Spiderman en bicicleta

La termita y la palabra

 

Un niño de cuatro años se cae de la bicicleta. Aunque estamos a mitad de mayo, viste un flamante traje de Spiderman. De repente pierde el equilibrio y todo su heroísmo se precipita. Cae. Se clava el pedal en el trasero. Llora. Junto a su padre, hay otros dos adultos. Uno de ellos, acaso para consolarlo, le espeta lo que todo el mundo le diría al mismísimo Spiderman si se cayera de una bicicleta: «no llores, los superhéroes no lloran». No añado nada. Quien esto dice es mi padre y no suelo apostillar a mis mayores.
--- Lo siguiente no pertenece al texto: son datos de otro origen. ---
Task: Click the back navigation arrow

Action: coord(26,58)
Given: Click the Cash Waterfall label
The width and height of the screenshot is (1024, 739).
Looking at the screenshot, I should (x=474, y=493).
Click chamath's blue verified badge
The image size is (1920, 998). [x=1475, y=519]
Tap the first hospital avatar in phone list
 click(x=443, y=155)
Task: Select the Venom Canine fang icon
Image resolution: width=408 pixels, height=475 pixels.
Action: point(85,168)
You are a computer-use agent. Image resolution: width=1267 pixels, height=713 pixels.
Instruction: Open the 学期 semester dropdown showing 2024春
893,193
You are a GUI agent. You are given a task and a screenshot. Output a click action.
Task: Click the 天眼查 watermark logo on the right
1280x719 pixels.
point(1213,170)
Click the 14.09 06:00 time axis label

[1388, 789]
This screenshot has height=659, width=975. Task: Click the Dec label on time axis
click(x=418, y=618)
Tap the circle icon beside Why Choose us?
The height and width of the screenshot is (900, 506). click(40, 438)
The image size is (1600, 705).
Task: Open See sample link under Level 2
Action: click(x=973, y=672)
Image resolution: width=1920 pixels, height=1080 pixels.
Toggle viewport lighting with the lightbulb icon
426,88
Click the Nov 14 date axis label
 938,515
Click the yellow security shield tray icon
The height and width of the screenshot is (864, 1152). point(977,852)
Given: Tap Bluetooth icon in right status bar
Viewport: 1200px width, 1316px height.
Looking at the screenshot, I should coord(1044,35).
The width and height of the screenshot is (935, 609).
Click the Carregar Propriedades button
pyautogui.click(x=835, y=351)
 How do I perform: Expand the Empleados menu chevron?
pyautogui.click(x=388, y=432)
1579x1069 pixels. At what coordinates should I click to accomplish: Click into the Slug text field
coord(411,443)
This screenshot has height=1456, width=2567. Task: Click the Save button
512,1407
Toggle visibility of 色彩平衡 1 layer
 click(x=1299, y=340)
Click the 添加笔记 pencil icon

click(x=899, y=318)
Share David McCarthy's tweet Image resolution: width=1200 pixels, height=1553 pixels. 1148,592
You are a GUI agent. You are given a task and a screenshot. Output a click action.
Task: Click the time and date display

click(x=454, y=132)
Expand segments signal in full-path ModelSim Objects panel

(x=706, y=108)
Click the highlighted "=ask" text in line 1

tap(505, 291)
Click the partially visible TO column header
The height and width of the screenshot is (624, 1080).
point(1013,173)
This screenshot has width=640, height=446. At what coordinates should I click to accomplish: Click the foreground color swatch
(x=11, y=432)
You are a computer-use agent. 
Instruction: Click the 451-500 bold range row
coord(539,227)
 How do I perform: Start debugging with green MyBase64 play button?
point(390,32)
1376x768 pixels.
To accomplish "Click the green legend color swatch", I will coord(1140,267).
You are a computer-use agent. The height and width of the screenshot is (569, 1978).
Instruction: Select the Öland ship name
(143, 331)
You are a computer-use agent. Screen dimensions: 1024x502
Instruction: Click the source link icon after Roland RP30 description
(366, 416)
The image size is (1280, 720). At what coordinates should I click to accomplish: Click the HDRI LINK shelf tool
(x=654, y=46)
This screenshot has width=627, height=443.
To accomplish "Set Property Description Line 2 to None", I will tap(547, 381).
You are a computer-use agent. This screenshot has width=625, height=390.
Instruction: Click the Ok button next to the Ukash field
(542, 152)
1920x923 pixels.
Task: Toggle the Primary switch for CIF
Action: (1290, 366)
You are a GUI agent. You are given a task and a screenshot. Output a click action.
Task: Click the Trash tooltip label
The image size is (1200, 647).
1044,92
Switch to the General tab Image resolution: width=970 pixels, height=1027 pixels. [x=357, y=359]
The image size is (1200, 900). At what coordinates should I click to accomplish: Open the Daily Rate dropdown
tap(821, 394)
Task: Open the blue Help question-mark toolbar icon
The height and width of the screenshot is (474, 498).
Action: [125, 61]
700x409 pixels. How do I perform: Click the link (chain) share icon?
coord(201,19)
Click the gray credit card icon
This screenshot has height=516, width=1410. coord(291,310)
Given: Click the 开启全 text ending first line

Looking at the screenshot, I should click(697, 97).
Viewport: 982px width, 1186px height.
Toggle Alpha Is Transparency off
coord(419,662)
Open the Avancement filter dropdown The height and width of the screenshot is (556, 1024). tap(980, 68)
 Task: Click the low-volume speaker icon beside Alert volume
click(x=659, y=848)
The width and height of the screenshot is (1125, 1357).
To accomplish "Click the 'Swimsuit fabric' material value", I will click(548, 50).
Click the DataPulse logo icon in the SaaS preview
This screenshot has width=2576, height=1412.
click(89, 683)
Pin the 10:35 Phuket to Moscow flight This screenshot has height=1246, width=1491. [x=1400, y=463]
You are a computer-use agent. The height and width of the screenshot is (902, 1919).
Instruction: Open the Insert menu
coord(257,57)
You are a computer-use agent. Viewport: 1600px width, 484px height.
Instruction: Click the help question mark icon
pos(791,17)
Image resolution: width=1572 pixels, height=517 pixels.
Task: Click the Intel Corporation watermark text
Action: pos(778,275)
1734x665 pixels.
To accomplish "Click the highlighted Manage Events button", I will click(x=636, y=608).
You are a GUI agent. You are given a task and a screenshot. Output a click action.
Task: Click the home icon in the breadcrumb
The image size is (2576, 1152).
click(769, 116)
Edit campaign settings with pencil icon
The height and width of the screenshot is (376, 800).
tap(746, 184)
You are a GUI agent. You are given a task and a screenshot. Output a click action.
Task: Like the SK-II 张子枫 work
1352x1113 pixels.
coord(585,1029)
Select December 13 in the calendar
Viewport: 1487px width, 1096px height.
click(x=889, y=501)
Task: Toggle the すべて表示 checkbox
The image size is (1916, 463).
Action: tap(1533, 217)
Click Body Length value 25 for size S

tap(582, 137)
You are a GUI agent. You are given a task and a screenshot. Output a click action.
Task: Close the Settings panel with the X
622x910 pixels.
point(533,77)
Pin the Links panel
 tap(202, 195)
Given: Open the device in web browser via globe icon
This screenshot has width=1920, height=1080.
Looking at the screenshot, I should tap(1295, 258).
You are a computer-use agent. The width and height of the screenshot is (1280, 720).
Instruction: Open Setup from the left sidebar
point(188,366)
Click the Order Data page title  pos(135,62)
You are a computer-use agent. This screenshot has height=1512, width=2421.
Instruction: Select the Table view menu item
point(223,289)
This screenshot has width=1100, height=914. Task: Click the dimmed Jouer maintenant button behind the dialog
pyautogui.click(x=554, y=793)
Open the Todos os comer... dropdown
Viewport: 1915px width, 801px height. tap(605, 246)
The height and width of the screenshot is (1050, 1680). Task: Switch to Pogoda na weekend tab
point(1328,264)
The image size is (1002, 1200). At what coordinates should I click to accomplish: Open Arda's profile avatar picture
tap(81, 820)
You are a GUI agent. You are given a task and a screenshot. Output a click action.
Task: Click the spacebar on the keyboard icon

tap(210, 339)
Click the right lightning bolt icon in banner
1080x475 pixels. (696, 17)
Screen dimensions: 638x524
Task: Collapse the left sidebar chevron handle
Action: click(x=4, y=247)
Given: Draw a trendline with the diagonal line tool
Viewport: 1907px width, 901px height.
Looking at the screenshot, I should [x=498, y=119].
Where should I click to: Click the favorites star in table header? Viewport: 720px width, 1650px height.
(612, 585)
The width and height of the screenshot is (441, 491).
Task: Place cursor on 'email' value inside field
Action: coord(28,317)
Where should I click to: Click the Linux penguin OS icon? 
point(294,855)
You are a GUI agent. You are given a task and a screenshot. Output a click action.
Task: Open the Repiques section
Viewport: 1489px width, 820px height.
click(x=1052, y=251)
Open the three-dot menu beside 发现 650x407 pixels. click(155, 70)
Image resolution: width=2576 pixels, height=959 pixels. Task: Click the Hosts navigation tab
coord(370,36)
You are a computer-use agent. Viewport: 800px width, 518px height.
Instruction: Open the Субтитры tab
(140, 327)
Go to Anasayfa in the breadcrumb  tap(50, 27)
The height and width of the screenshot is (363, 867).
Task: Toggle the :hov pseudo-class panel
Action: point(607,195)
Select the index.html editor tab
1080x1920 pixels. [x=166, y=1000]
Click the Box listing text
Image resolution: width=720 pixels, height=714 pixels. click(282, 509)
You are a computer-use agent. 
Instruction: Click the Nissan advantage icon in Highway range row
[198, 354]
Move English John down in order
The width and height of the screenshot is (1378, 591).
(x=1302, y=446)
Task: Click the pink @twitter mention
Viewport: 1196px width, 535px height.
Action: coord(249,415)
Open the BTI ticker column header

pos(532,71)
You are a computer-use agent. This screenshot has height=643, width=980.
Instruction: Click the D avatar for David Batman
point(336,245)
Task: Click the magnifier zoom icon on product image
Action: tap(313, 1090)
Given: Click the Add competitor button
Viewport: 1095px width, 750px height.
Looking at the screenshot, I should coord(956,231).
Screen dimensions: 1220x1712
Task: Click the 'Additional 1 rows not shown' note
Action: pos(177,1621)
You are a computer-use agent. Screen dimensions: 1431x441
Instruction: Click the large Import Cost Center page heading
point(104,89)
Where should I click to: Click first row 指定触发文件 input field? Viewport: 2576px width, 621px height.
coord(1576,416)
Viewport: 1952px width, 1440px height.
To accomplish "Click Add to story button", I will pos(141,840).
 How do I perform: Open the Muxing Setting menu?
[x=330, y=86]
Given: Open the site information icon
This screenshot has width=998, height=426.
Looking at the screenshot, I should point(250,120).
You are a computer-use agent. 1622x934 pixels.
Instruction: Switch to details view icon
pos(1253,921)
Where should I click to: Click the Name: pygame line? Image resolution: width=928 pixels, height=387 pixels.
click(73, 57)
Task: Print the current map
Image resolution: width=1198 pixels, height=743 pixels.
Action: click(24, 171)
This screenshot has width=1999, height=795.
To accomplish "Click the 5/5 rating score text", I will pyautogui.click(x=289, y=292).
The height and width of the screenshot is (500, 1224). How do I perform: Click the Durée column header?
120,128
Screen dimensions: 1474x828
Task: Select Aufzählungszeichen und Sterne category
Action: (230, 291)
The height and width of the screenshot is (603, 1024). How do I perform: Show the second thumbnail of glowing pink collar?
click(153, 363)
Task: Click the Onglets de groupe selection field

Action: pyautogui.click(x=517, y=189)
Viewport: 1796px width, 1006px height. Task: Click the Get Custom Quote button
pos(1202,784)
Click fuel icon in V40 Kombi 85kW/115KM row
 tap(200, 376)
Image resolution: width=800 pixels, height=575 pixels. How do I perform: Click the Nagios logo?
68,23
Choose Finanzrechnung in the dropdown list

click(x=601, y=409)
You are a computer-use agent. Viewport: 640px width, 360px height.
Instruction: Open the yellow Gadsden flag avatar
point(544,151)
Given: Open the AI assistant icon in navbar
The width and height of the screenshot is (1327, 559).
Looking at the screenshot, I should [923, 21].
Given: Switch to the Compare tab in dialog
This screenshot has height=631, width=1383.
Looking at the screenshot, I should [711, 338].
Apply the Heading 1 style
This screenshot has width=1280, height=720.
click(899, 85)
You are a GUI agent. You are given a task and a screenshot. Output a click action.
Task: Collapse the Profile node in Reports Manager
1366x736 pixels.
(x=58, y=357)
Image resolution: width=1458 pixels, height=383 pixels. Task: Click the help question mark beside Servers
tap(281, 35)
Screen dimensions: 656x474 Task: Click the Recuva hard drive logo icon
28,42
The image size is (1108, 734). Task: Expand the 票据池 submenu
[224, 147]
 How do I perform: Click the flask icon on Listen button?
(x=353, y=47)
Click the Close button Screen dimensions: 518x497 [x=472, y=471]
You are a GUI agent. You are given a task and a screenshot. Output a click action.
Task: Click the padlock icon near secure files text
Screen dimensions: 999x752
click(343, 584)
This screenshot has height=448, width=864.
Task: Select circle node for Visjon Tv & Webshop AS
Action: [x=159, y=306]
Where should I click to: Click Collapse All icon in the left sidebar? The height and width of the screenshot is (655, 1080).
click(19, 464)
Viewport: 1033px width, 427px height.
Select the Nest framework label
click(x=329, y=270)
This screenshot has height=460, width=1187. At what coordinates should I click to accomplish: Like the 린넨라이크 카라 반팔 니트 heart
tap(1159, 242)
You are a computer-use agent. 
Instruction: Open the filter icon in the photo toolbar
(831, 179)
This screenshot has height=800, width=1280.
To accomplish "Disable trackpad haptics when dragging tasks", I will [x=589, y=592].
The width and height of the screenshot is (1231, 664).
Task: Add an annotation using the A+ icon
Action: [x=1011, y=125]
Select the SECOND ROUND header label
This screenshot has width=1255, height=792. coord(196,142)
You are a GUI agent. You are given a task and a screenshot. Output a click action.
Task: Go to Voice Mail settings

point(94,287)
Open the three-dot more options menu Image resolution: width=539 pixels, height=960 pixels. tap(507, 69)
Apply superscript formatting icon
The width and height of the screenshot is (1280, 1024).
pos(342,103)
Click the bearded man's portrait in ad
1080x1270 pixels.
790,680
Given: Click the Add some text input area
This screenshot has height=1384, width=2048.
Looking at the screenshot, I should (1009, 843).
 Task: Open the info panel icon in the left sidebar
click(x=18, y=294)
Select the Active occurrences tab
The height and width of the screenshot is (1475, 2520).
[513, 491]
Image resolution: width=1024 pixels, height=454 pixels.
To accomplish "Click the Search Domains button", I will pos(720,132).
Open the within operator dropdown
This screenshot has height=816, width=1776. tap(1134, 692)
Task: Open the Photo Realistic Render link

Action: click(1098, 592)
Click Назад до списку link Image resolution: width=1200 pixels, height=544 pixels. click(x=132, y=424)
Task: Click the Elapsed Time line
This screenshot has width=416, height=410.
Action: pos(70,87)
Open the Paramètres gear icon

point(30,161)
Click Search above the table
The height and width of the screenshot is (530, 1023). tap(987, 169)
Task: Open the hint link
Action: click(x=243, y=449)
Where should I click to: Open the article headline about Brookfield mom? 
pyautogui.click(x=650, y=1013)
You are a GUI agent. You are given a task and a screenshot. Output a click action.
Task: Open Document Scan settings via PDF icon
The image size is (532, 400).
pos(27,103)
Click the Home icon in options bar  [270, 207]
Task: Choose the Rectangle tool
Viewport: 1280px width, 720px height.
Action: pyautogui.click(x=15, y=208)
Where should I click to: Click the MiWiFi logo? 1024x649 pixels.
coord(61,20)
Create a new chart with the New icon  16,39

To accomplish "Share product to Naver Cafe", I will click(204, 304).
Pero me viene a las mientes el poema doble del Lago Eden (esa joya que Lorca insertó en la gargantilla de Poeta en Nueva York) y me pongo a llorar como lloran los niños del último banco porque me da la gana.

No añado nada pero me voy pensando si la reflexión de mi padre (por lo general sensato; por lo general, certero) no será justo al revés. Quienes lloran son los superhéroes. Abortar una lágrima es cosa de cobardes. Hay que ser muy héroe para llorar.

A todo esto el primer papá rescata a Spiderman y el mío (un metro por detrás) al hombre dubitativo que contempla la escena mientras llora y calla. Porque el lloro de los niños me hace llorar. Y mi padre lo sabe. Y por eso me habla.

Todos los padres del mundo son Spiderman. Y las madres, claro y ese azar que nos nace mañana tras mañana.

Yo no soy un superhéroe cuando lloro, qué disparate, pero me gusta creer que los otros lo son y aunque no lo crean, aunque él lo niegue, he visto llorar a Superman cuando Lois Lane le negó un beso en la ventana.

Superman es heroico cuando llora, no cuando equilibra el Empire State con el pulgar de su capa. Y es un héroe el niño que llora en el suelo dentro de un disfraz y de una bicicleta.

Las lágrimas son las capas de la humanidad. Las lágrimas lo saben. También mi papá. Mi querido padre.